MADRID, 10 (EUROPA PRESS)
The Spanish Society of Aesthetic Medicine and Surgery Clinics (Semyce) has conveyed its disagreement with the ‘I’m Real, I’m Authentic’ campaign promoted by the Ministry of Equality through the Women’s Institute, considering that it “excludes” and points out ” as unreal” to a large sector of the female population.
“If what we are trying to do is end the clichés, let’s not spread new clichés”, they have transferred from Semyce in a statement in which they have wanted to clarify that they do not have “any political bias” and that, therefore, they would not like them to put “no label” on these statements.

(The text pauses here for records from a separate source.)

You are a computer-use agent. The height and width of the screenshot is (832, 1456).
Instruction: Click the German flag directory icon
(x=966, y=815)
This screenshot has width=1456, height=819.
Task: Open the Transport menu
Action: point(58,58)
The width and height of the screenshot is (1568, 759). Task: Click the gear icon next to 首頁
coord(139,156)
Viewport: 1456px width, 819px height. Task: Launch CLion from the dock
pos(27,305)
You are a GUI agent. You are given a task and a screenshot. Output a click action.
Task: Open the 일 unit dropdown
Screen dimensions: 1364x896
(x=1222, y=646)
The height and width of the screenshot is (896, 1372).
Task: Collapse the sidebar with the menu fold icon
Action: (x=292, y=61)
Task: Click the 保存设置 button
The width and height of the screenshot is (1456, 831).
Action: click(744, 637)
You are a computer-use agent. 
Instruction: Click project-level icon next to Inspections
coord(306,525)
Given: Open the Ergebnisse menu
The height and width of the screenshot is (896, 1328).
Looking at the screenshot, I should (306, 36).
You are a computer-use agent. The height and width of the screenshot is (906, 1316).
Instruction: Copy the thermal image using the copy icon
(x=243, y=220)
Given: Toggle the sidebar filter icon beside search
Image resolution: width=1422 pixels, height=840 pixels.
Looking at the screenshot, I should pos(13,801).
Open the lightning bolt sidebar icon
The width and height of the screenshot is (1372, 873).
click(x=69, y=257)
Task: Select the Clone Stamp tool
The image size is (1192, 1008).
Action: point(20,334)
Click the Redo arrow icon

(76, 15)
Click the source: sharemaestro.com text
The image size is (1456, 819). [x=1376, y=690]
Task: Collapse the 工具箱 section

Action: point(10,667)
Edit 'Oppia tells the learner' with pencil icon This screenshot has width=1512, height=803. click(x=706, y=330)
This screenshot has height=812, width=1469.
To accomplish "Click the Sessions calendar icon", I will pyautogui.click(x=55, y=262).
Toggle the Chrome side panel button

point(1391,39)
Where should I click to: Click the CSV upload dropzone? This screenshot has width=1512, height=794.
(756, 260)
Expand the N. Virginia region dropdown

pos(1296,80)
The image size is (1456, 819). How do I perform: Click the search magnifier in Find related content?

From Semyce they do not doubt that this campaign “has been carried out with the best intentions”, but even so they consider “that it excludes and marks a large sector of the female population as unreal and authentic”, they have pointed out.
“From this campaign, what many women who dye their gray hair, or have an aesthetic treatment to eliminate their wrinkles, wax their hair or undergo reconstructive surgery after a mastectomy, receive is that they are less real, less authentic”, they have pointed out in relation to the video of this campaign.
Although they have assured that they have “nothing to object to those women in the ad who have freely chosen how they want to wear their maturity or their physical appearance”, from Semyce they defend that women “who think differently are as real and authentic as they are”. “The women of the 21st century, at least in Spain and in a large part of the world, unfortunately not all of them, are adults, free and know what they want”, thus concluded their statement.
‘I AM REAL, I AM AUTHENTIC’
The Women’s Institute launched this campaign in October 2022 with the aim of “sensitizing and raising awareness among the general population about gender stereotypes based on the imposition of normatized and unreal female beauty models, which become a parameter of its assessment for its physical appearance”, according to the organization on this project.
These stereotypes, according to the Women’s Institute, “condition” the vital expectations of women, especially girls, and can lead to “generating situations of aesthetic violence in its most extreme manifestation.”
In this context, they maintain that the campaign seeks to “inspire security and self-confidence” in the generality of women, “demonstrating in a constructive tone that beauty is not subject to standardized canons”, nor is it the “only characteristic” that women define.